D'après l'extrait sur la politique française au Rwanda, répondez aux questions suivantes :
(a) Quel ministre appelle, en février 1993, à un front uni des Hutu contre le FPR ?
(b) Quel ambassadeur cautionne la formation du gouvernement intérimaire rwandais ?
(c) Où et quand des Tutsi ont-ils été massacrés par les miliciens à quelques mètres de soldats français, dans au moins un cas ?

Extrait du document:
-=-=-

Un soutien constant aux extrémistes hutu

Cet appui opiniâtre accordé à la CDR
n’est qu’un aspect d’une politique qui a
consisté non pas à soutenir les opposants
démocrates à Habyarimana, mais les
leaders extrémistes au sein des partis
rwandais. Le ministre Marcel Debarge
appelle même, en février 1993, à un front
uni des Hutu contre le FPR autour du
président Habyarimana. Lorsque le
président Habyarimana est tué et que
commencent les assassinats des
personnalités politiques favorables aux
accords d’Arusha, les autorités françaises
ne lèvent pas le petit doigt pour les
sauver, préférant au contraire accueillir à
l’ambassade de France à Kigali tout le
gratin des extrémistes. L’ambassadeur
Marlaud cautionne même la formation,
pour partie dans les locaux de l’ambassade,
du gouvernement intérimaire
rwandais (GIR), qui encadra le génocide.

Le Tutsi, ennemi de la France

C’est d’abord au détriment des Tutsi,
considérés comme l’ennemi, que s’est
faite la politique française. Profondément
imprégnés de la doctrine de la guerre
révolutionnaire, les militaires français
servant au Rwanda n’ont eu de cesse de
lutter contre ceux qu’ils prenaient pour
l’ennemi intérieur infiltré dans la
population, les Tutsi, assimilés au FPR
dans une vision ethniste des réalités
rwandaises. Des soldats français ont ainsi
formé des miliciens, avant le génocide
mais aussi pendant l’opération Turquoise.
Ils ont procédé, avec leurs collègues
rwandais, à des contrôles d’identité au
terme desquels les Tutsi étaient séparés
des Hutu et, dans un cas au moins, en
avril 1991 à la sortie de Ruhengeri,
massacrés par les miliciens à quelques
mètres d’eux. A qui donc la France
tordait-elle
le bras ce jour-là
 ?

Il n’est pas étonnant dans ces conditions que la France ait poursuivi ses livraisons
d’armes aux Forces armées rwandaises,
dont certaines unités perpétraient ou
encadraient pourtant le génocide, pendant
toute la durée de celui-ci
(voir Livraison d’armes : l’aveu d’Hubert Védrine).

-=-=-

Données:
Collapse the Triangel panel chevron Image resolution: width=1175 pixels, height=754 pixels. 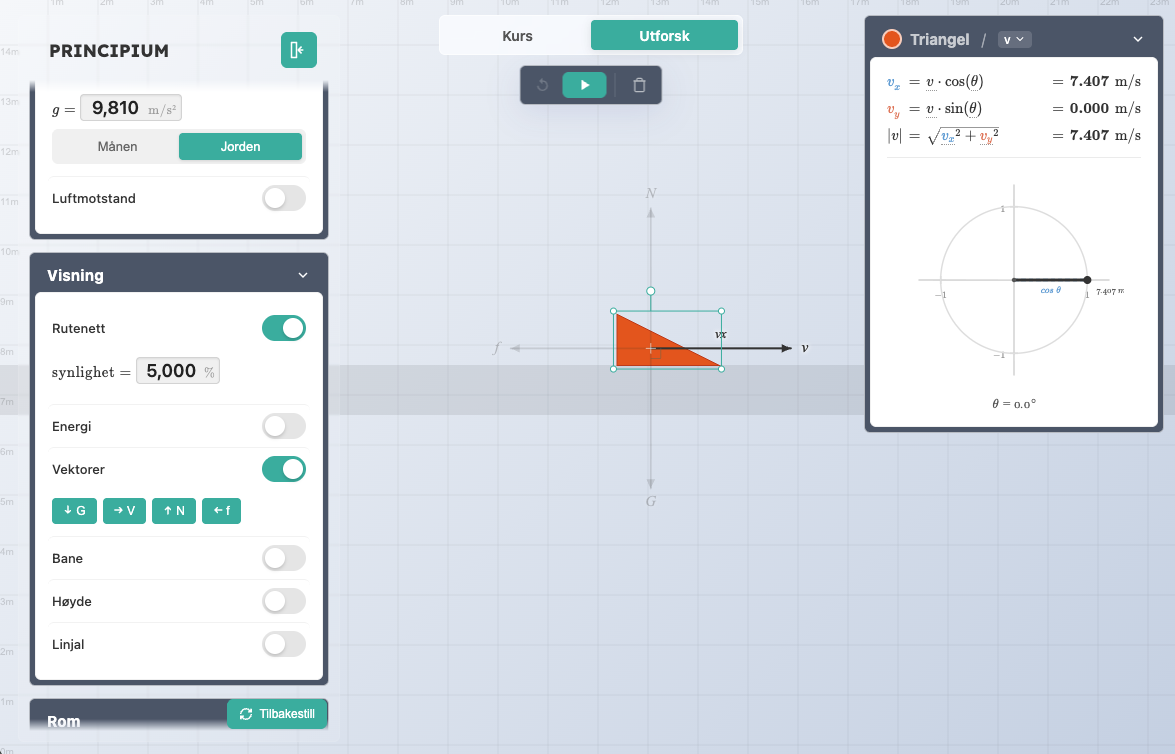[1137, 39]
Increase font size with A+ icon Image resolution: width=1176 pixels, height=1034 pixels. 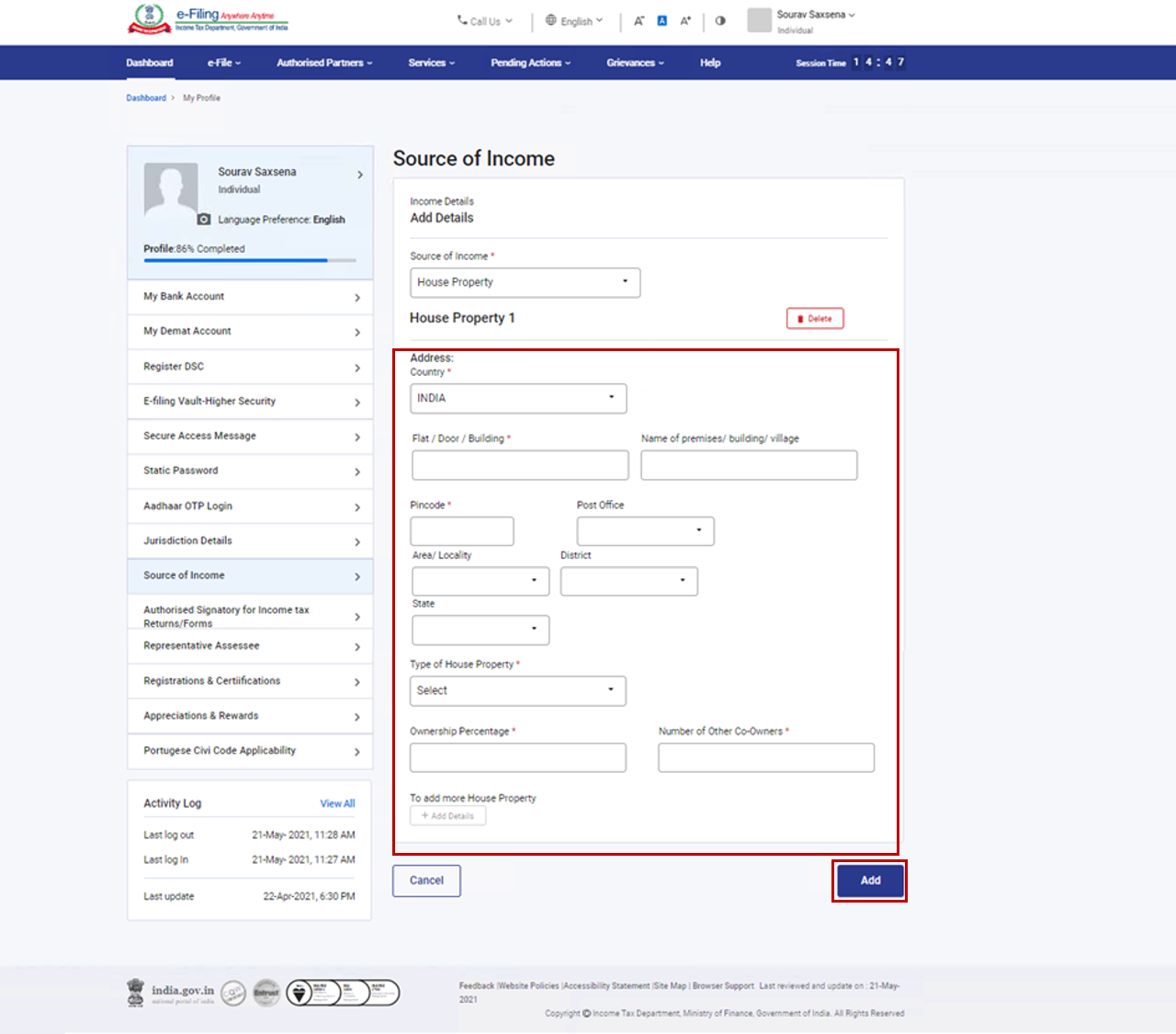pos(685,20)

-=-=-

Tâche réalisée:
(a) Marcel Debarge.
(b) L'ambassadeur Marlaud.
(c) À la sortie de Ruhengeri, en avril 1991.